Ne yaptımı farkına varmadan kenardaki içki şişesini alıp aniden kafasına döktüm. Etraftaki herkes bana bakmaya başladı. Biraz daha döktüm kafasına. Benim hakkımda konuşmaya başlamışlardı şimdi. Sinirlenmiştim iyice.
"Noldu niye öyle bakıyorsunuz? Eğlencenize devam etsenize? Hiç mi deliren kız görmediniz?"
İnsanlara bağırıp duruyordum. Kendimi durduramıyordum adeta. Kenardan geçen garsonun elindeki içki şişelerini alıp kafama diktim. Bir yandan gülüyor bir yandan ağlıyordum. Gerçekten iyi değildim. İlk defa içmiştim. Üzüntüyü giderir sanmıştım. Öyle diyorlardı. Ama hiç bir şey olmuyordu işte.
Zayn birden beni çekiştirmeye başladı.
"Melissa bu kadar yeter. Kendini öldüreceksin bırak şunları!"
Kolumu ondan kurtarmaya çalıştım.
"Ben mi kendimi öldürüyorum? Ben zaten ölmüşüm. Beni sen öldürdün. İnsan iki kere ölür mü!"

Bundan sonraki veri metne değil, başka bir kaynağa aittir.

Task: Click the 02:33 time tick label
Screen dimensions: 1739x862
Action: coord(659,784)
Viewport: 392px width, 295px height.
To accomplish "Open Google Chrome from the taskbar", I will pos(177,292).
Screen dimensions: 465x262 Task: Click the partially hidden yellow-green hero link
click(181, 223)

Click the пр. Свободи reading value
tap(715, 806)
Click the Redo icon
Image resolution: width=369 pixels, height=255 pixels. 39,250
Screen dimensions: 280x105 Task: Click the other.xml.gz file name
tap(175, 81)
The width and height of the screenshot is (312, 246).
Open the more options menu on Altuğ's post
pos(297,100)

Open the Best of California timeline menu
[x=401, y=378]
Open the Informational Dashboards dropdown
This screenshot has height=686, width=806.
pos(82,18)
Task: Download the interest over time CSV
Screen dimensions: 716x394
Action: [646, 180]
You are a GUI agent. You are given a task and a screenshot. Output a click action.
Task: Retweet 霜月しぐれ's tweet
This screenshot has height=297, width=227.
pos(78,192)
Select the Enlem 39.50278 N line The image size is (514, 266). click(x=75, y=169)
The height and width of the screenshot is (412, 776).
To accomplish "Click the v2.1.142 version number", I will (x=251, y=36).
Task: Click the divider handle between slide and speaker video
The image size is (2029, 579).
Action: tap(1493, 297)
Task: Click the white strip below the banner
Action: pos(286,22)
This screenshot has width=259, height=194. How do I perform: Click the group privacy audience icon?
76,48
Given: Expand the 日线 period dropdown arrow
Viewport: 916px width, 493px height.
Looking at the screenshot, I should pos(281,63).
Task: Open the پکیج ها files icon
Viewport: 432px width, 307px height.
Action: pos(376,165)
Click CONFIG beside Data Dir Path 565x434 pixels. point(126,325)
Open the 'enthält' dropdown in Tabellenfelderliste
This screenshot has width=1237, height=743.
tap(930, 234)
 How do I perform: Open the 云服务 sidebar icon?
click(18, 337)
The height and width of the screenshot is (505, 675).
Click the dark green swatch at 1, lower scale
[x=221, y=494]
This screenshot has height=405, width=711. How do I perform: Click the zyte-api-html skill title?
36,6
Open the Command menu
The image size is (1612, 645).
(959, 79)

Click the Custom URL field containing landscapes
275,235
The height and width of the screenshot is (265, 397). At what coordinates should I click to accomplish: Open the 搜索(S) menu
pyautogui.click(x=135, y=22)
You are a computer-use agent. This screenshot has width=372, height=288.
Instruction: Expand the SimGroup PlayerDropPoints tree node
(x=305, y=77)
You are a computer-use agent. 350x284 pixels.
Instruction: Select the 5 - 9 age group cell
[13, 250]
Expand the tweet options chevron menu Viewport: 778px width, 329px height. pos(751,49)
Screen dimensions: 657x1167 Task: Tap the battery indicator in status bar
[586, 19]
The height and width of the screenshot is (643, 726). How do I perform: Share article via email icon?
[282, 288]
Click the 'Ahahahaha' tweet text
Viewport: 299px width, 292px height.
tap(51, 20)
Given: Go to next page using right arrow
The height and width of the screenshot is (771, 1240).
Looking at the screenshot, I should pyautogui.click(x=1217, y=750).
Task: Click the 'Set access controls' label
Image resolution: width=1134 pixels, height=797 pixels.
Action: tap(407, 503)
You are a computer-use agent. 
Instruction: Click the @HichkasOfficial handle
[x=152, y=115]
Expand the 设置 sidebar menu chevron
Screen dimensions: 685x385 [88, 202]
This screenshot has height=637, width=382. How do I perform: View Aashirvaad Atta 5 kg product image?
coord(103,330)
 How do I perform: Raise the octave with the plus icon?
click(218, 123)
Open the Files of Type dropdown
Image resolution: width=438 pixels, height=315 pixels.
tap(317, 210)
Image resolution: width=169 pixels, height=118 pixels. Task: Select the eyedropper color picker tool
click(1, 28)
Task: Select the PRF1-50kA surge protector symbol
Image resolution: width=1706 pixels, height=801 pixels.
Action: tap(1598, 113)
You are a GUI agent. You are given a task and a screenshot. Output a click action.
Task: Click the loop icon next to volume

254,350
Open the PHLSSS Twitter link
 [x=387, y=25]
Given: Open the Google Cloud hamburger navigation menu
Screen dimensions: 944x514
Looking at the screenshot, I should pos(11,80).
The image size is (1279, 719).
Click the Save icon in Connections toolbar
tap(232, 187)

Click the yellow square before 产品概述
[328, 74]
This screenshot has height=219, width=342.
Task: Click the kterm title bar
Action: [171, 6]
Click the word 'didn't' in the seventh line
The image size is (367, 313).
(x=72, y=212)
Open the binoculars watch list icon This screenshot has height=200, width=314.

"Melissa belli ki bir şeye sinirlenmişsin gel seni eve bırakayım sonra konuşuruz seninle."
Aniden ona tokat attım.
"Hala bana yalan söylüyorsun! Seni gördüm. O kızla öpüşüyordunuz. Hala neden hiçbir şey olmamış gibi davranıyorsun? Neden? Görmüyor musun halimi? Ha söyle!"
Zayn şok olmuş halde elini benden çekti. Beklemiyordu her halde gerçekleri göreceğimi. Saf Melissa'dan ne beklenir ki sonuçta! Biraz daha oynayacaktı benle. Şimdi kimle oynayacak acaba!
Onu bu haliyle bırakıp etrafı dağıtmaya başladım. Her şeyi dağıtıyordum. Kırıyordum, döküyordum. Ama hiç biri kalbimin acısını dindirmiyordu.
"Melissa yeter böyle yapamazsın bak özür dilerim ama böyle yapmaya hakkın yok."
"Özür dilerim mi? Sen özür dileyerek işlerin hallolacağını mı sanıyorsun ha! Kimbilir daha kaç kızı oyuncak yerine koyup aldattın. Ama ben oyuncak değilim anladın mı? Ben oyuncak değilim!"
Ona zarar vermek istiyordum. Onun canını benim canım kadar yakmak istiyordum. Kapıya doğru koştum. Bir araba vardı. Zayn'in arabası. Duvardaki çekici alıp arabaya doğru koşmaya başladım.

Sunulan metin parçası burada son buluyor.